Yes. Okay. And then can we talk a little bit about interest rates? And obviously, the audience said interest rate sensitivity, and you've highlighted that. And I guess it's really for you, it's Hong Kong rates and it's U.S. dollar rates, and a bit of Korean won and a bit of Sing dollar. When we see those U.S. rates come through, what are you thinking of in terms of the leads and lags that would lead HIBOR and lead your book to benefit from those rate changes?

Andrew Halford

executive
#39

Well, I think there's sort of 2 parts to this. One is, will rates change in a synchronized way cross currencies or not? And will there be time lags between them? And the other is for a given set of rates, how does our asset and liability base react to those? And we published all the stuff on sensitivities that you hopefully will have seen. And we try to take a view on both of those dimensions. Now the sensitivity is a little theoretical in the sense that it is assuming all rates change on the same day at the same time, which clearly in the real world is not going to happen. But what we have done is gone through, certainly for all our major markets, and looked at each asset class and say which of these would reprice immediately, which of these just won't reprice because of market pressures, whatever, and which ones have got an exposure maturity that says that they won't do anything yet, but maybe in the second or the third year. And the proxy we've got there is 100 basis points right away across all currencies is about $1.3 billion of uplift to our income in the first year. And then because some of the exposures don't reprice until the second and third years, implicitly, the $1.3 billion rises by the third year to about $1.8 billion. That's per 100 basis points.

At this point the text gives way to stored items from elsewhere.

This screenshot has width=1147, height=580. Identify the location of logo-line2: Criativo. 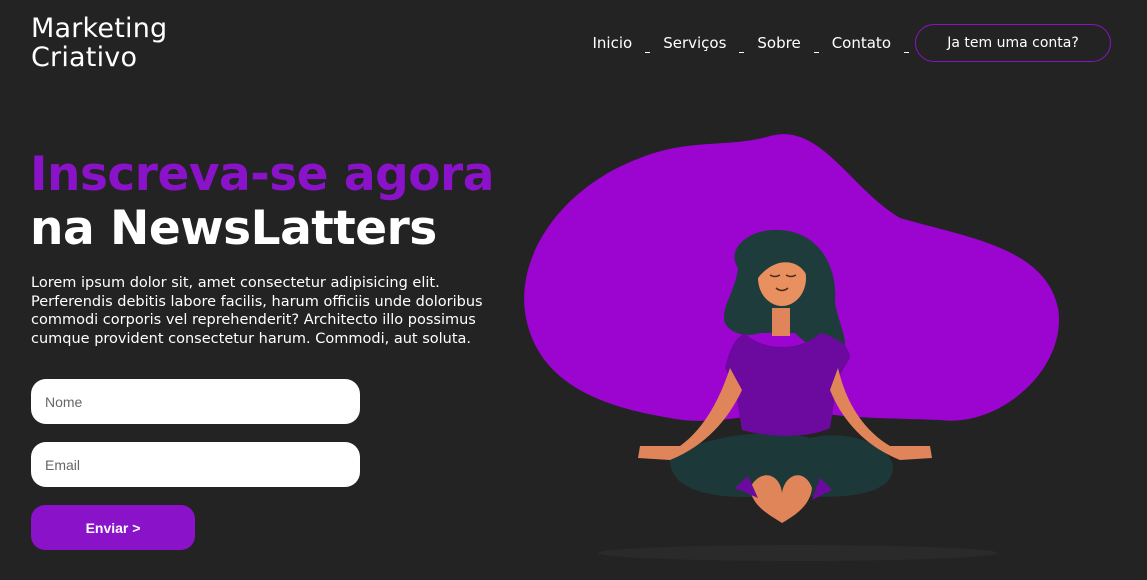
(84, 58).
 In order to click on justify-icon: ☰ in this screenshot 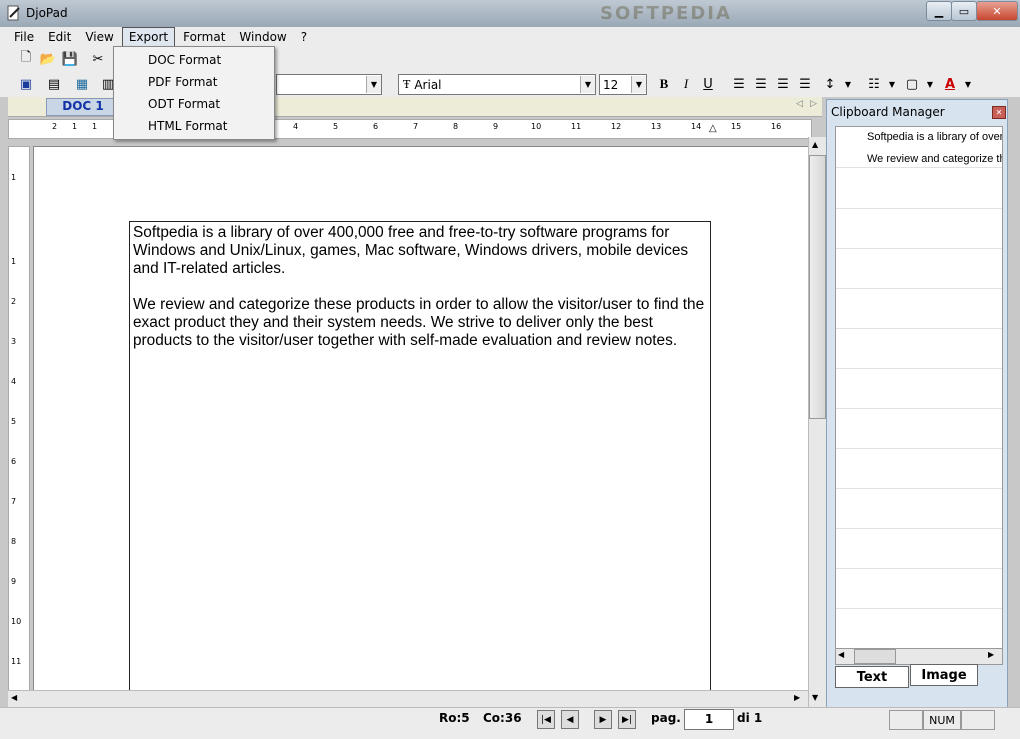, I will do `click(805, 84)`.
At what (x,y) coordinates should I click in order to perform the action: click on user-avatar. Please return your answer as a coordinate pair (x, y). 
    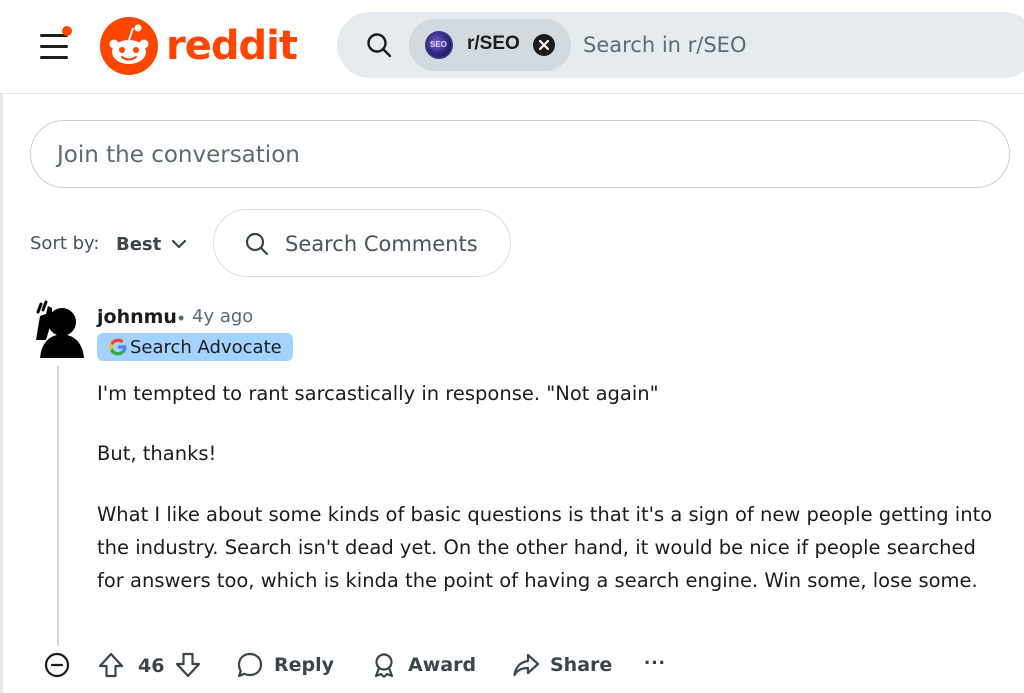
    Looking at the image, I should click on (58, 329).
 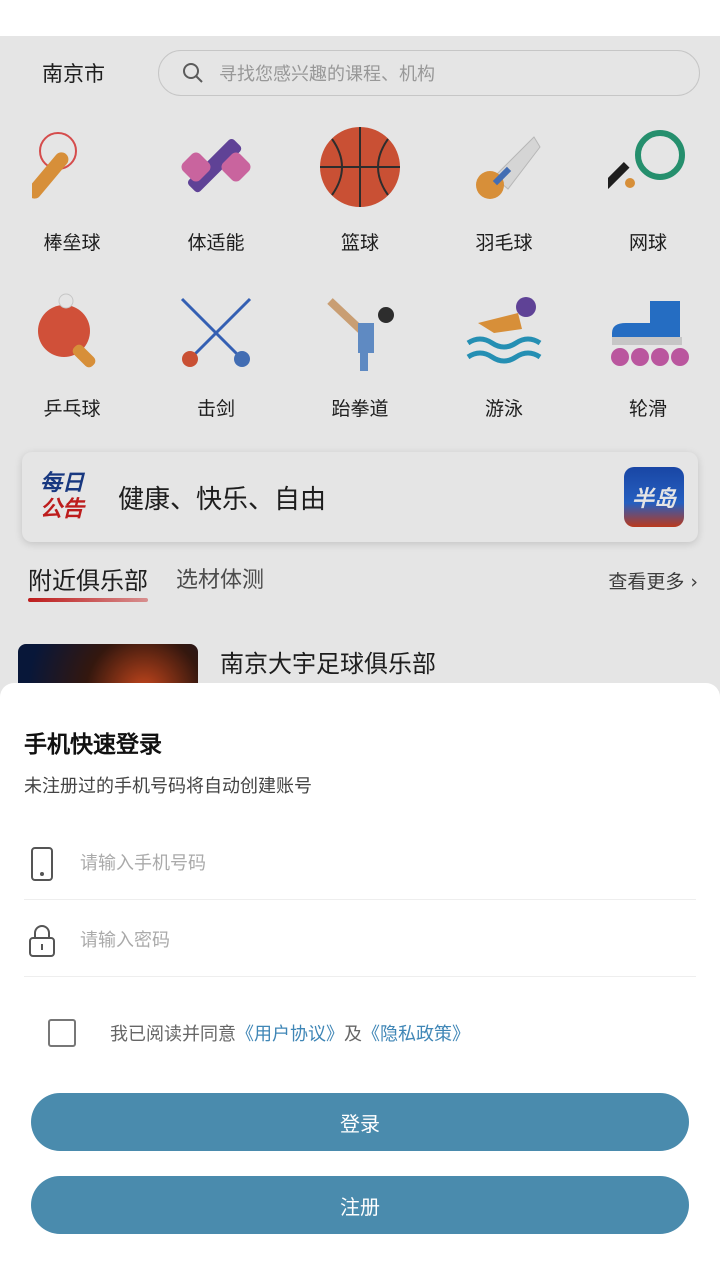 I want to click on agree-text: 我已阅读并同意, so click(x=173, y=1034).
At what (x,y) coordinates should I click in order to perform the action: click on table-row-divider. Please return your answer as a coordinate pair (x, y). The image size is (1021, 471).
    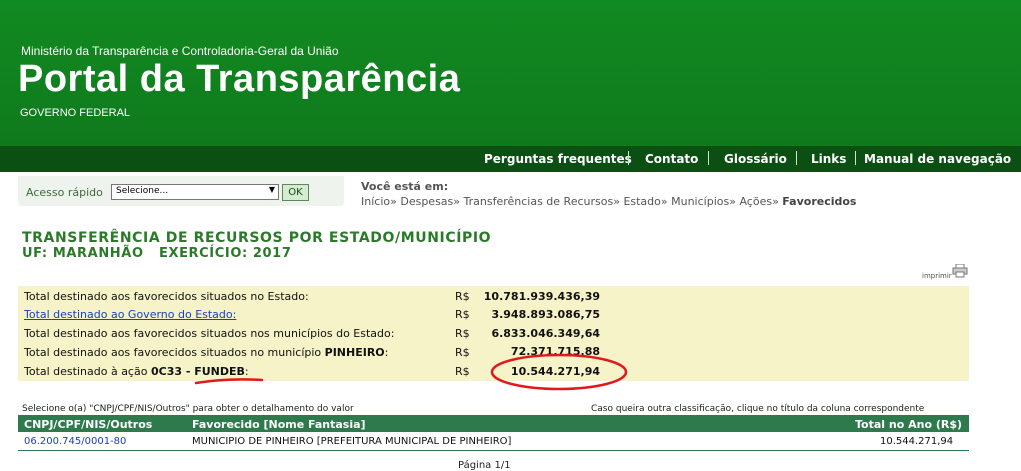
    Looking at the image, I should click on (494, 450).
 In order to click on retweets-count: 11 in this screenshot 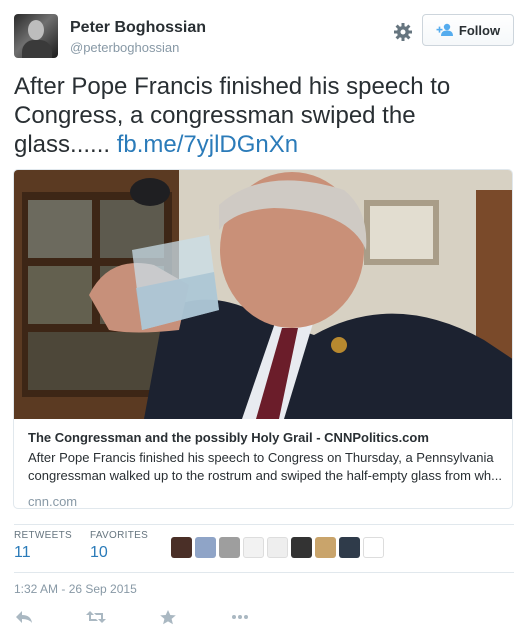, I will do `click(22, 552)`.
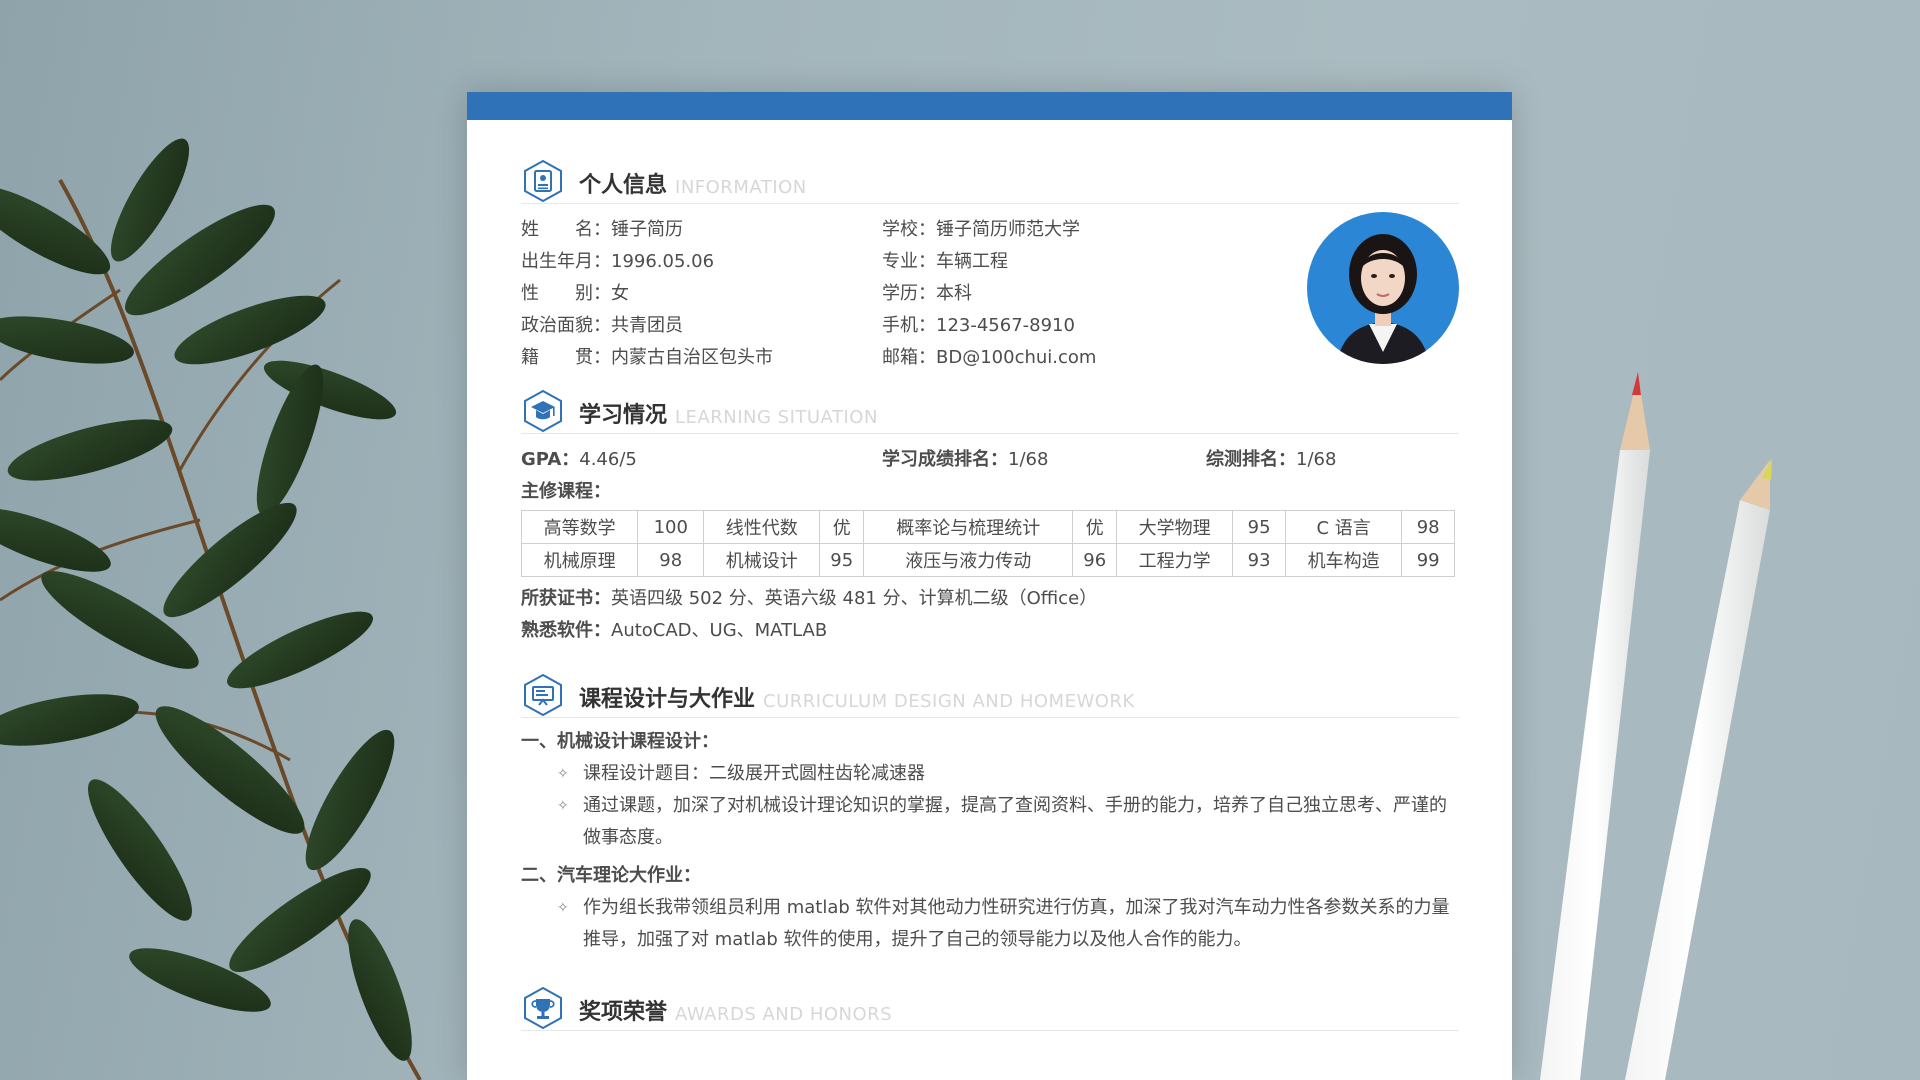  Describe the element at coordinates (909, 262) in the screenshot. I see `info-label: 专业：` at that location.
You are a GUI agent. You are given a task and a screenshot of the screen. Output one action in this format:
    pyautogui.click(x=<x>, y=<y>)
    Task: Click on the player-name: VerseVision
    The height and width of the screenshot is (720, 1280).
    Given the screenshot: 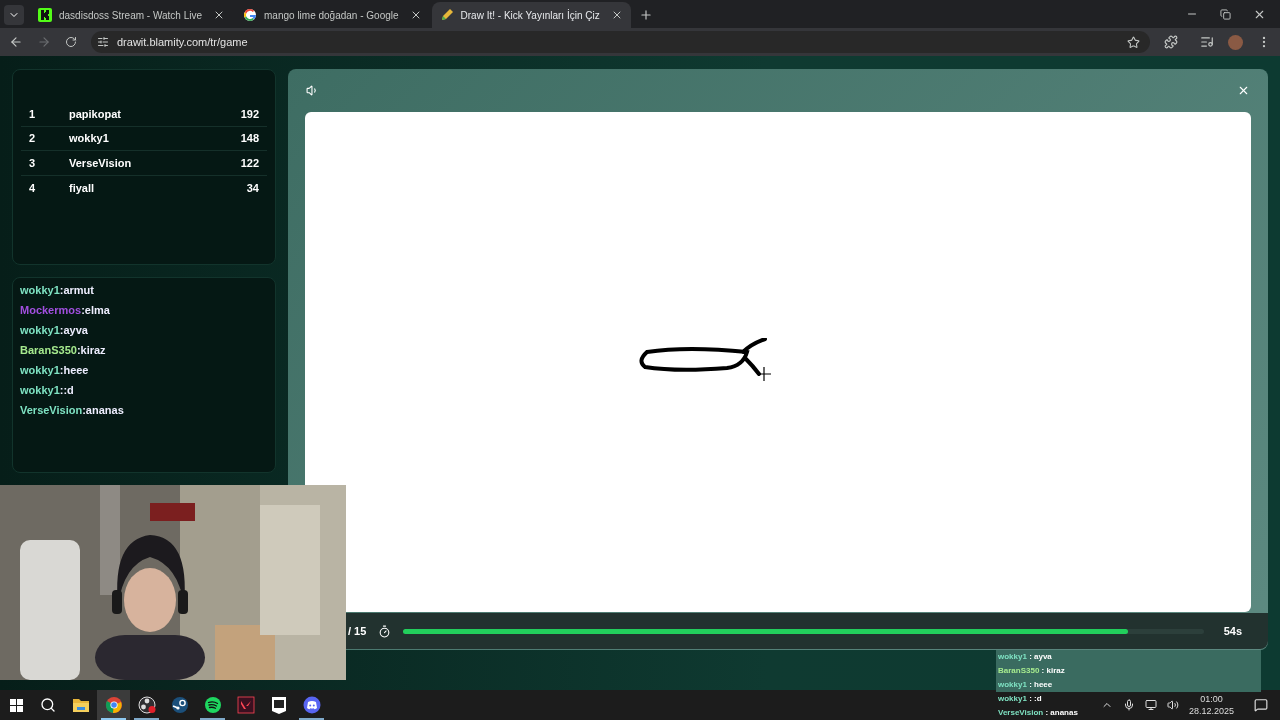 What is the action you would take?
    pyautogui.click(x=101, y=163)
    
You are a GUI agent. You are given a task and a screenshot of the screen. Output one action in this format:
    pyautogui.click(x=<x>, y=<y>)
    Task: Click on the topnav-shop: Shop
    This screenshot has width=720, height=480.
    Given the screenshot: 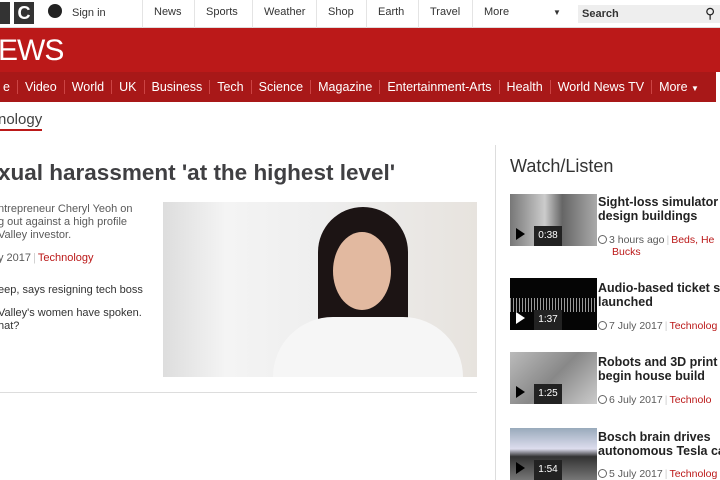 What is the action you would take?
    pyautogui.click(x=341, y=14)
    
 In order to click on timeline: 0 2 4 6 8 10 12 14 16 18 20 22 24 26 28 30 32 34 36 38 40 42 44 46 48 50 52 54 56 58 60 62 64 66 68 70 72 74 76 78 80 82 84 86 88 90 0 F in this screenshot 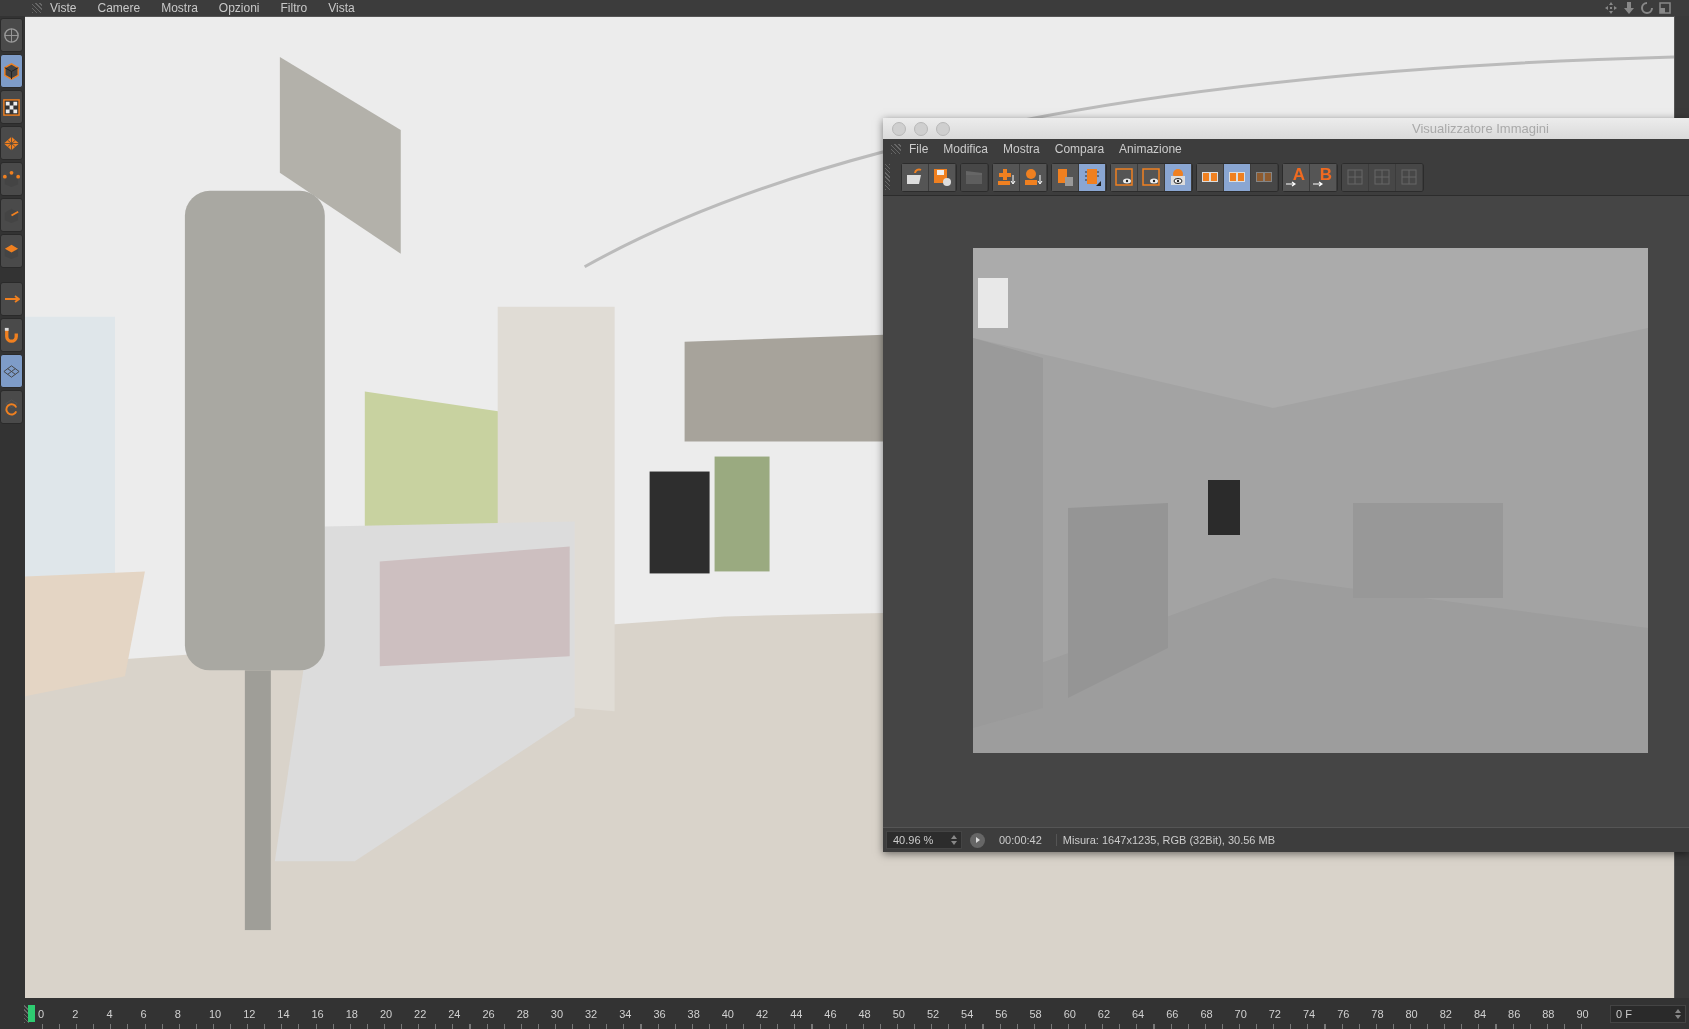, I will do `click(844, 1014)`.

Now the market at the moment is pricing in essentially 2 100 basis points, so double all the aforementioned numbers. But then moderate them because not all currencies will move at the same rate. And secondly, probably the second 100 basis points increase will have slightly lesser effect than the first 100 because there are some price caps on some mortgage products, et cetera. But overall, you still come to some very significant numbers, especially when you think that those numbers almost totally flow through to the bottom line. And therefore, proportionately relative to the bottom line, they are very big.

Nicholas Lord

analyst
#40

And do you -- I mean, a lot of the U.K. banks obviously talk about the potency of the early rates being more than later rate hikes as you pass more to savers as you go along. Are you expecting to see the same in your market? So later rate hikes, you'll lose more on the savings side.

Andrew Halford

executive
#41

Yes. I mean I think, as I just said, the first 100 is worth a little bit more than the second 100 and it depends. But it's quite complex for us because every market we've got a slightly different mix of savings, different mix of mortgages. So we have literally done this market by market and then sort of added it together because just one sort of paint brush going through the whole lot is not hugely insightful. But to my earlier point, we've come down with the rates curve about 2 percentage points. The market's pricing 2 back up; we've evidentially lost about $2 billion on the way down. We don't think it's unreasonable to think that roughly that $2 billion is there to pick up on the way back up.

Nicholas Lord

analyst
#42

Perfect. Andy, thank you very much for your time. Very interesting, very insightful. Thanks, everybody, for listening.